Many people with diabetics – particularly those with poor diabetic control which results in too-high blood sugar levels over long periods of time – have damaged blood vessels in the retina. This condition, called diabetic retinopathy or diabetic eye affects up to eight out of 10 patients who have had diabetes for 10 years or more.

Types of diabetic retinopathy

Many people with mild diabetic retinopathy have good vision, but there are two types of sight-threatening diabetic retinopathy:

  • diabetic macular oedema (DMO) and
  • Proliferative diabetic retinopathy (PDR).

Diabetic macular oedema

In this condition, fluid leaks out of the tiny damaged blood vessels in the back of the eye, and accumulates in the macula (the central part of the retina which is responsible for seeing fine details and central vision). This leads to swelling of the tissue and blurred vision.  Eventually, patients with diabetic macular oedema can develop poor central vision and be unable to read or drive, but the vision to the side usually remains normal.   

Proliferative diabetic retinopathy

This occurs when the retina is starved of blood, caused by the retinal blood vessels narrowing and eventually closing. This causes abnormal and very fragile blood vessels to grow on the surface of retina which can lead to permanent loss of vision caused by bleeding into the eye, retinal scarring and retinal detachment.
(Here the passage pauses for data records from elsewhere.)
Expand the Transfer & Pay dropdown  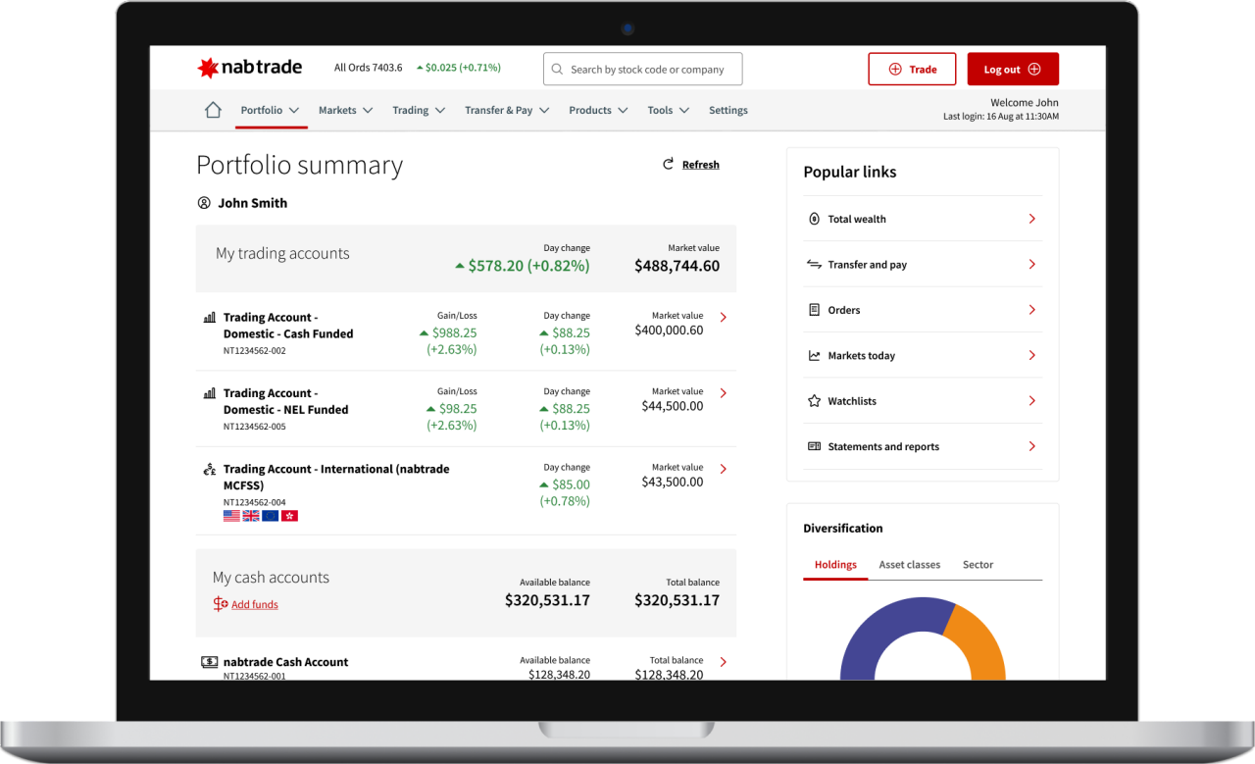tap(507, 111)
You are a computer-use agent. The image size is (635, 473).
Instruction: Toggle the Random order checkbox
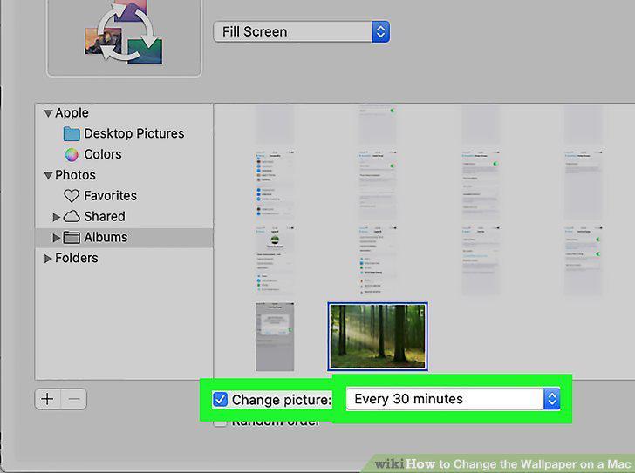(x=221, y=422)
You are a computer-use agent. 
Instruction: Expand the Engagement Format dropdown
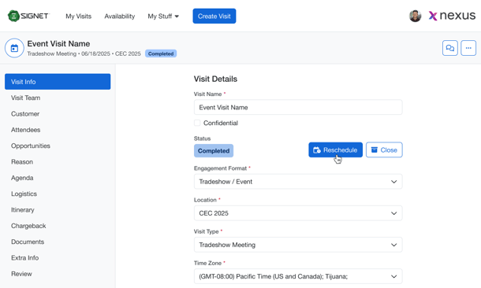point(298,182)
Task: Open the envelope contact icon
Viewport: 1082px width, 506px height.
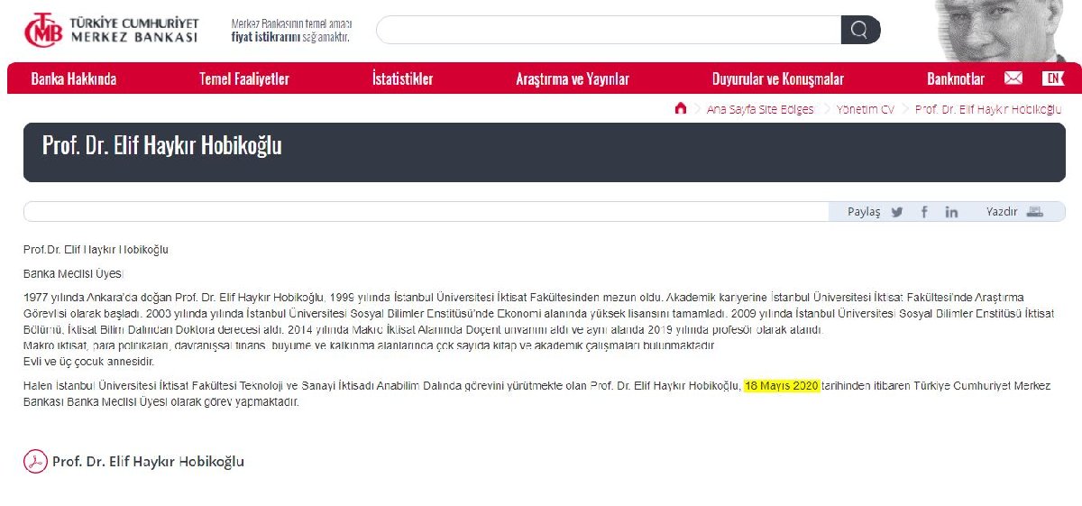Action: pos(1013,78)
Preventing diabetic retinopathy

It is not possible for you to tell if your eyes have diabetic retinopathy and for that reason you need to be seen at least once a year by doctor or optician to detect changes.

What can you do to stop or slow down the changes from developing?

  • Stop smoking
  • Healthy diet
  • Regular exercise
  • Have regular checks of your eyes with your optician or eye specialist (with dilated pupils)
  • Regular checks of your glucose, HbA1C& blood pressure,
  • Attend your annual diabetic review where your urine protein, feet, and other checks are carried out
  • If you have family history of heart or another type of vascular disease you may be more prone to complications.

Treatment for diabetic retinopathy

If you develop DMO, options of treatment include

  • Laser photocoagulation, which involves placing tiny laser burns in the area of leakage in the retina which slow the leakage of fluid and reduce the fluid in the eye.
  • Anti-VEGF drugs such as bevacizumab (Avastin), ranibizumab (Lucentis) and aflibercept (Eylea) given as a course of injections in the eye.
  •  Injection of steroid implants such as dexamethasone (Ozurdex) and flucenolone acetonide (Illuvien).

If you are diagnosed with PDR, treatment options include laser photocoagulation and anti-VEGF injections.

Ask your specialist if these treatments are suitable for you or available to you.